Li Keqiang Calls for Equal Treatment for AIDS Patients
When a 25-year-old lung cancer patient was refused treatment at a hospital in Tianjin because he is also HIV-positive, he forged his medical records in order to get treated at another hospital. He is now suing the original hospital, which violated the law requiring hospitals to treat HIV patients for any ailment. The patient and his supporters have made his case public to raise awareness of widespread discrimination against people who are HIV-positive or have AIDS, even within the medical establishment. From Global Times:
Xiao Feng was originally refused treatment at Tianjin Medical University Cancer Institute and Hospital in early October after they discovered his HIV-positive status, said Li.
“Although he contacted the local health bureau [in Tianjin] for help, there was no response,” Li said.
“He then came to Beijing to ask for treatment at Ditan Hospital and was also rejected,” said Li.
“The reason we changed his status is because we think patients have a 99 percent chance of being rejected by hospitals if they know the patients are HIV carriers,” he said.

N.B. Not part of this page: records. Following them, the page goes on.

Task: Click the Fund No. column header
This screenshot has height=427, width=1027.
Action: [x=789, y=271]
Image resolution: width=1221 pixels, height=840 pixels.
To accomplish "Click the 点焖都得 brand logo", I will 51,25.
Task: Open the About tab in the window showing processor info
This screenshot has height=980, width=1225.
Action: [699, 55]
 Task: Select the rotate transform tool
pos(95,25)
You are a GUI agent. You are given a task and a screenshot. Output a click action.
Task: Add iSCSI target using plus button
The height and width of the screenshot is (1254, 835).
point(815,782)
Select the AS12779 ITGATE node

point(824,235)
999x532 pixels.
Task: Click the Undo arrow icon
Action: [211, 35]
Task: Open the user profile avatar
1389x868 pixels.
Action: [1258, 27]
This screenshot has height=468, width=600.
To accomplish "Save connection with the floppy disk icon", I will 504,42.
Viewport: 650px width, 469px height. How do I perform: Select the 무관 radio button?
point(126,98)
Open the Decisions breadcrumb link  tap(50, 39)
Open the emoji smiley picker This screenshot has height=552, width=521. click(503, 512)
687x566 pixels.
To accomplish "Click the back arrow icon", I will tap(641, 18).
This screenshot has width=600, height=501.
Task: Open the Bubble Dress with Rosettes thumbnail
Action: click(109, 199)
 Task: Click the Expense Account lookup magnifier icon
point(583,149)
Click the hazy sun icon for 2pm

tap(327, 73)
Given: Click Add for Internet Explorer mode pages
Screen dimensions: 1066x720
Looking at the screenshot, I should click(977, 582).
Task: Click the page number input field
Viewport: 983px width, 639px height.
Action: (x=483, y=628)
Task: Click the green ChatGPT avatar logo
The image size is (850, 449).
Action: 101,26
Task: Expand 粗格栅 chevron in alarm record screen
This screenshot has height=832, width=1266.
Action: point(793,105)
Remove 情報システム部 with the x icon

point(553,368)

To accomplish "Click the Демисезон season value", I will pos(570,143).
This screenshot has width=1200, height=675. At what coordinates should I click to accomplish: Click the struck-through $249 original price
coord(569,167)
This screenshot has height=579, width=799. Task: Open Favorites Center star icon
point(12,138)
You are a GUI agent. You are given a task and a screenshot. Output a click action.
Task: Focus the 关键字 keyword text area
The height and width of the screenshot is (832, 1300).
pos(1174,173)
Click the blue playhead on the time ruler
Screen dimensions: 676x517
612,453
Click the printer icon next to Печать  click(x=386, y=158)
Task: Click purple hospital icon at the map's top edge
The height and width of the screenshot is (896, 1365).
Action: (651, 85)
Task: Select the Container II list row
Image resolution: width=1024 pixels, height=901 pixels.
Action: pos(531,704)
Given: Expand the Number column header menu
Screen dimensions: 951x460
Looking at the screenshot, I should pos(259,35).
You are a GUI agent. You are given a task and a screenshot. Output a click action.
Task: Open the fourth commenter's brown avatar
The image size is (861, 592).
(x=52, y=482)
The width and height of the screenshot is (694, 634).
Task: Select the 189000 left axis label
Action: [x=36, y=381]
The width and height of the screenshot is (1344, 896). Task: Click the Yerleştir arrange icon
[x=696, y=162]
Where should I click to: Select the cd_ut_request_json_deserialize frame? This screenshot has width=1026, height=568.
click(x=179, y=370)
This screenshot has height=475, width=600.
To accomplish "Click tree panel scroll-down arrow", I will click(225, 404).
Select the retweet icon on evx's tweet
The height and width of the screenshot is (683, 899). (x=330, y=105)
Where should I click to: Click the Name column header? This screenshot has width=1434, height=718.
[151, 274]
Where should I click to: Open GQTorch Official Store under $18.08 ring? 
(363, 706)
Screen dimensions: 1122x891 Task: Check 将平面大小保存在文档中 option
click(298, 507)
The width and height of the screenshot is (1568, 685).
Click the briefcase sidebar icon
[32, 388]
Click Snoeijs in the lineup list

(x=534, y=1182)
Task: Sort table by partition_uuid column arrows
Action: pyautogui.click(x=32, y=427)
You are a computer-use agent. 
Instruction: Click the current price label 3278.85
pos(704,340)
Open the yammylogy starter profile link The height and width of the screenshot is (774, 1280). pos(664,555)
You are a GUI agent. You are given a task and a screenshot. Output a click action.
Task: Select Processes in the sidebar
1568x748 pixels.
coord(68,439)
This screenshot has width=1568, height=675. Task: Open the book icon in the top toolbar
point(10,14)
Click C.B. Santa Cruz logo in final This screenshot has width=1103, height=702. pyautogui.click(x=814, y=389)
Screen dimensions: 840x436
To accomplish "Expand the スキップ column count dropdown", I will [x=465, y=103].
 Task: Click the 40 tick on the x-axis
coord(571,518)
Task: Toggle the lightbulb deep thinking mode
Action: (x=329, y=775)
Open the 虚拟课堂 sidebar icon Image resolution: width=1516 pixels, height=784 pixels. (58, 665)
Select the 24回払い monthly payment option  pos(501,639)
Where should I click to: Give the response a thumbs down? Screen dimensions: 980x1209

In response, Vice Premier Li Keqiang, who is expected to take over as Premier early next year, called the Ministry of Health and ordered fair treatment for all HIV and AIDS patients. From China Daily:
Hospitals designated to treat HIV/AIDS will be upgraded to protect the rights of patients and ensure better healthcare services, Minister of Health Chen Zhu pledged on Thursday.
He was speaking at a ceremony to mark the end of the China-Australia Health and HIV/AIDS Facility, a joint project, and after Vice-Premier Li Keqiang on Wednesday called for proper medical treatment for people who have HIV or AIDS.
Li contacted the ministry after learning of a recent case in which a 25-year-old HIV carrier ― identified as Xiaofeng ― was denied cancer treatment in Tianjin due to his condition, and only secured treatment at another facility after hiding his status.
“The Health Ministry will improve services at designated hospitals to better help people with HIV/AIDS beyond just treating them,” Chen told China Daily. “We’ll also improve working conditions for medical workers.”
Despite Li’s public support for AIDS patients now, in the late 1990s, as governor of Henan, he oversaw a crackdown on journalists and activists who tried to stem a HIV epidemic that spread through government-backed blood-selling clinics.
Some observers are looking to Li to bring about reforms in China, though others are skeptical of how much he can achieve within the current system.